Laurence Jalbert, d’une intensité vraie

Le 9 juin dernier, dans le cadre du trentième anniversaire des FrancoFolies de Montréal, Laurence Jalbert a offert un concert de 90 minutes devant des festivaliers plus que comblés d’entendre un bon nombre de ses plus grands succès. À travers cette rétrospective de plus de 42 ans de carrière, la Gaspésienne a aussi pris le temps, dans toute sa spontanéité légendaire, de partager ses découvertes musicales, son amour indéfectible pour le country ainsi que ses réflexions fort intéressantes sur le monde qui nous entoure.

Accompagné par un soleil radieux s’éteignant tranquillement et la douce fraîcheur du vent, le public a instantanément plongé avec enthousiasme dans l’univers authentique de cette belle rousse auteure-compositrice-interprète qui a débuté le voyage avec la très à propos Ma route. À l’intérieur des 20 premières minutes, les spectateurs sont passés du rire aux larmes en criant avec cœur et sans le moindre accro les refrains de Qui est cet homme?, Corridor, Encore et encore, Je pars à l’autre bout du monde de Paul Daraîche (unique chanson de son répertoire qu’elle n’a pas elle-même écrite et composée), Les anges dansent et Bella. Même après avoir sorti plus de onze albums (le douzième est en préparation), Laurence Jalbert semblait très émue de voir ceux qu’elle surnommait tendrement ses anges connaître ses pièces, surtout que le public était littéralement composé de gens âgés entre 7 et 77 ans.

Celle qui planche également par les temps qui courent sur l’écriture de son deuxième roman à saveur autobiographique n’a rien perdu de sa fougue et de son intensité. Hier encore, elle n’a pas cherché à les contrôler, et c’est exactement cela qui a fait tout son charme. C’était particulièrement incroyable de voir à quel point son adorable et hilarant sens de l’autodérision ne l’empêchait pas, deux secondes plus tard, d’être entièrement habitée par les puissantes émotions qui émanent de Encore et encore, Au nom de la raison, Comme tu me l’as demandé de Serge Lama et la touchante et tellement vraie Évidemment qu’elle a dédiée à la mémoire de France Gall. Le rauque inimitable de sa voix se mariait parfaitement à ses notes aiguës.

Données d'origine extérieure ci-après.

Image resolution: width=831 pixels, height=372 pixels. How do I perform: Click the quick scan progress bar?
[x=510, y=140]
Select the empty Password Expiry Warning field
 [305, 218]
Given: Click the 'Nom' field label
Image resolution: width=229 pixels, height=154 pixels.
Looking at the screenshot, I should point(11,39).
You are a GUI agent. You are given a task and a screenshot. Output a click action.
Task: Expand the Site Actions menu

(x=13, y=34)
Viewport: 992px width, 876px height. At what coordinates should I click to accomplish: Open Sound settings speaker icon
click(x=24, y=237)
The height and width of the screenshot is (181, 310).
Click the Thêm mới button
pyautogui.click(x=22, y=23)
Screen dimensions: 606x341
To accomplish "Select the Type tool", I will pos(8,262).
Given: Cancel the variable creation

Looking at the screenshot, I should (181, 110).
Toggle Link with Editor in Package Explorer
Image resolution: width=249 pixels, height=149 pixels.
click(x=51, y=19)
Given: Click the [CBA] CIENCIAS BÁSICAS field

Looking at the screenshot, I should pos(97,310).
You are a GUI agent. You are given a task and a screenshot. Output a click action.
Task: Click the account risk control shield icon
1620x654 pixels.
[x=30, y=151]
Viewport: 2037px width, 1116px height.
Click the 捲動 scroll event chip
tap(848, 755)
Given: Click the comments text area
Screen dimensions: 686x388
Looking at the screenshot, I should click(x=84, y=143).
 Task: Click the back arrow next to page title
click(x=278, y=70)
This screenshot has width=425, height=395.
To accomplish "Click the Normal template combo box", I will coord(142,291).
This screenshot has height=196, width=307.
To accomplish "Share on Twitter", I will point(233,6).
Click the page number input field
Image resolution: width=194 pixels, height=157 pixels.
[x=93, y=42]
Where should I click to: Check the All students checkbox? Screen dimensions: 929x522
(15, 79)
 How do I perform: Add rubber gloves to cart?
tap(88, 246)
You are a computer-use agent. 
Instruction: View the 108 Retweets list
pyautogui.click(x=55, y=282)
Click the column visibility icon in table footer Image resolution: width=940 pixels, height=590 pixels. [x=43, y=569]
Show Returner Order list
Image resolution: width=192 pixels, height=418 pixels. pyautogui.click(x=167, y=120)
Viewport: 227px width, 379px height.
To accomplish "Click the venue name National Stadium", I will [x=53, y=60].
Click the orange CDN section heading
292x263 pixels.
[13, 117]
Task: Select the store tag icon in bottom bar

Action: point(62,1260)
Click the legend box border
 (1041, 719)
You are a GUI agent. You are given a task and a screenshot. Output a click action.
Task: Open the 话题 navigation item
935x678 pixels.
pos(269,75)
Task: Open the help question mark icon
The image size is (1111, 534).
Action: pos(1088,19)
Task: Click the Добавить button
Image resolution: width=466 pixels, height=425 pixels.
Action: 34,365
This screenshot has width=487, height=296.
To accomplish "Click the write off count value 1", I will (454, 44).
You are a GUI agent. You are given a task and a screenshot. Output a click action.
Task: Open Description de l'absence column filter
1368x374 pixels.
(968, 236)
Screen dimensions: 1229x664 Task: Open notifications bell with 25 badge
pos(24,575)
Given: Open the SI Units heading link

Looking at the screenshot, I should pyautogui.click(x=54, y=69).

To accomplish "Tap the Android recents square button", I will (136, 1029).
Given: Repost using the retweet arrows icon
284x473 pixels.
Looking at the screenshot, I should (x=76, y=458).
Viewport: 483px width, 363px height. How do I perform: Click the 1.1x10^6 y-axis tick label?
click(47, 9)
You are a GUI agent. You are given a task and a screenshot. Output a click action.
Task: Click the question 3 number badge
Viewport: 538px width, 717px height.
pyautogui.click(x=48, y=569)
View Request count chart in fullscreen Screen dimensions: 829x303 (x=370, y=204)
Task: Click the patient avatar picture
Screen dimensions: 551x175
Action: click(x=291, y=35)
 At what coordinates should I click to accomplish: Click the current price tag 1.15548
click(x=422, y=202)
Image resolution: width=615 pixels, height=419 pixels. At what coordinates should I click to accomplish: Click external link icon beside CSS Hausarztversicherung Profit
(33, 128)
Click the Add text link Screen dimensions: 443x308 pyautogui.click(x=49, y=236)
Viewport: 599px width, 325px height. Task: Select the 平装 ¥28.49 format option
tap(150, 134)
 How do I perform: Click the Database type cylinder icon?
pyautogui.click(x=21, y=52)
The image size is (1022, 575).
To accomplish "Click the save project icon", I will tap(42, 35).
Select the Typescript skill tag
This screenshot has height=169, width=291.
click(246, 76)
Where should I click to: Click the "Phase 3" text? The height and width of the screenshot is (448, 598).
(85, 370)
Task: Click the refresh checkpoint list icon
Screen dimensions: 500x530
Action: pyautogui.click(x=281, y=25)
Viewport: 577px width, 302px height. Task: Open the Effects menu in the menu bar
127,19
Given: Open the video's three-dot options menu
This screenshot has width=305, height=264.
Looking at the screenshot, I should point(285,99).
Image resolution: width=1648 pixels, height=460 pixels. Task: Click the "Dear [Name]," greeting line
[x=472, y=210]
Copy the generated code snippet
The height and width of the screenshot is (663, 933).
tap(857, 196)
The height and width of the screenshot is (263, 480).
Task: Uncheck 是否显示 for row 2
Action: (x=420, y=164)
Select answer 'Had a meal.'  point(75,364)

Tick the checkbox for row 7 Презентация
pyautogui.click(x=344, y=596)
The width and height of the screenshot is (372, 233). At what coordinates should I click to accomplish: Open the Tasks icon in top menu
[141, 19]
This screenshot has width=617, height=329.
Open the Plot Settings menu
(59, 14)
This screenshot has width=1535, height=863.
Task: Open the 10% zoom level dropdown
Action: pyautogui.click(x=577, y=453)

Au-delà de ses sublimes prouesses vocales, sa personnalité immensément attachante valait le détour. Sans complexe, elle s’est permise de commenter, parfois même à l’intérieur de ses chansons, des sujets d’actualité qui la touchent comme le G7 et la violence faite aux enfants. Elle a également abordé sans gêne les coulisses de l’industrie de la musique. Elle a d’ailleurs exprimé qu’elle aimerait bien que feu son ami Gaston Mandeville reçoive des hommages de la part de ses pairs au même titre que les Leonard Cohen et Pauline Julien de ce monde. Elle a aussi soulevé l’extrême importance d’appuyer les artistes qui sont révélés au grand public à l’issu de concours comme La Voix, car c’est après l’aventure qu’ils ont réellement besoin de nous. Comme elle l’a si bien dit, en matière de culture et de reconnaissance à l’international :  »On n’est pas n’importe qui, les amis! »

C’est pourquoi, depuis deux ans, Laurence appuie considérablement la carrière d’un chanteur country de 22 ans du nom de Tommy Charles. Présent hier soir à titre de musicien avec Daniel Lacoste, Éric Sauvé et Christian Péloquin, Tommy a ébahi le public avec sa voix suave pleine de nuances. Il a pu se démarquer lors d’un medley country englobant des classiques de ce genre musical traduits en français comme Cet anneau de feu. Pour clore la portion country du spectacle, Laurence a interprété son immense succès radiophonique Jeter un sort, qui, à l’époque de sa sortie dans les années 2000, était considéré comme une opération suicide. Elle a aussi offert avec joie Je me sens bien auprès de toi, sa chanson balancine. Elle la baptise ainsi puisque, lorsqu’elle était une petite gamine d’une timidité maladive, elle s’assoyait sur la balançoire de dos aux gens et chantait à tue-tête cette chanson en pensant que personne ne la voyait! Les spectateurs ne se sont pas fait prier pour scander eux-aussi à tue-tête le ver d’oreille Oh yepe yepe yep qui orne le morceau.

Un autre moment marquant de ce spectacle a sans contredit été la livraison de Tomber, cette pièce culte qui, à l’instar de sa généreuse interprète qui est ce qu’elle pense, nous donne envie d’accueillir l’amour à bras ouverts sans se soucier de rien.